Online Community Support Forums and data recovery advice
I like helping people when it comes to disk and data loss related problems. A few decades ago I was a frequent visitor and contributor of hard disk related Usenet newsgroups, for example “comp.sys.ibm.pc.hardware.storage”. And more recently I decided to spent a little time on this hobby again to find that newsgroups are very much a thing of the past.
At appears the place of the newsgroups is largely taken by online community forums maintained by hardware and software oriented websites. Newsgroups were largely non-moderated but back then the quality of solutions was high. All online forums I tried are moderated. When it comes to data loss en data recovery advice, quality, I found was quite shocking (bad).
Karma
Most forums feature a karma system. If you answer a lot of questions, your status will increase. People can also reward answers which will also grow your karma. Idea is, the more Karma, the higher your status and the more authoritative your answers are.

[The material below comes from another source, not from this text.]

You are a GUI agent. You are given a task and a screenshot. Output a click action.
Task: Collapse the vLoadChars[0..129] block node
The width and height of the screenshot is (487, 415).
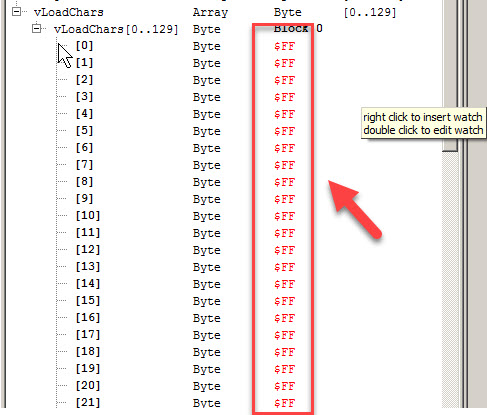coord(36,29)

Still, even the most senior members in the forums I checked are unable to give accurate advice when it comes to data loss and recovering data. Their advice and suggestions are often plain wrong or even dangerous.
In the forum my company maintains I estimate at least 75% of what I type to customers is questions, requests for more information, screenshots and log files. In online community support forums at least 75% is supposed solutions. You can’t propose a solution until you fully understand the issue and underlying mechanisms involved. I know they all mean well, but asking for advice on data recovery in a community support forum almost equals playing Russian Roulette.
In this post I will try to address a few of the most common mistakes and false information I encountered.
“In the land of the blind, the one-eyed man is king”
You can always try, can’t you?
Ask 10 people for advice on which data recovery tool to use, and you get 10 different answers
Getting data back is often possible due to the fact that pointers to files, and the actual file content is still available. In certain scenarios, downloading and installing 10 different data recovery tools increases the chance that pointers and file data are written over.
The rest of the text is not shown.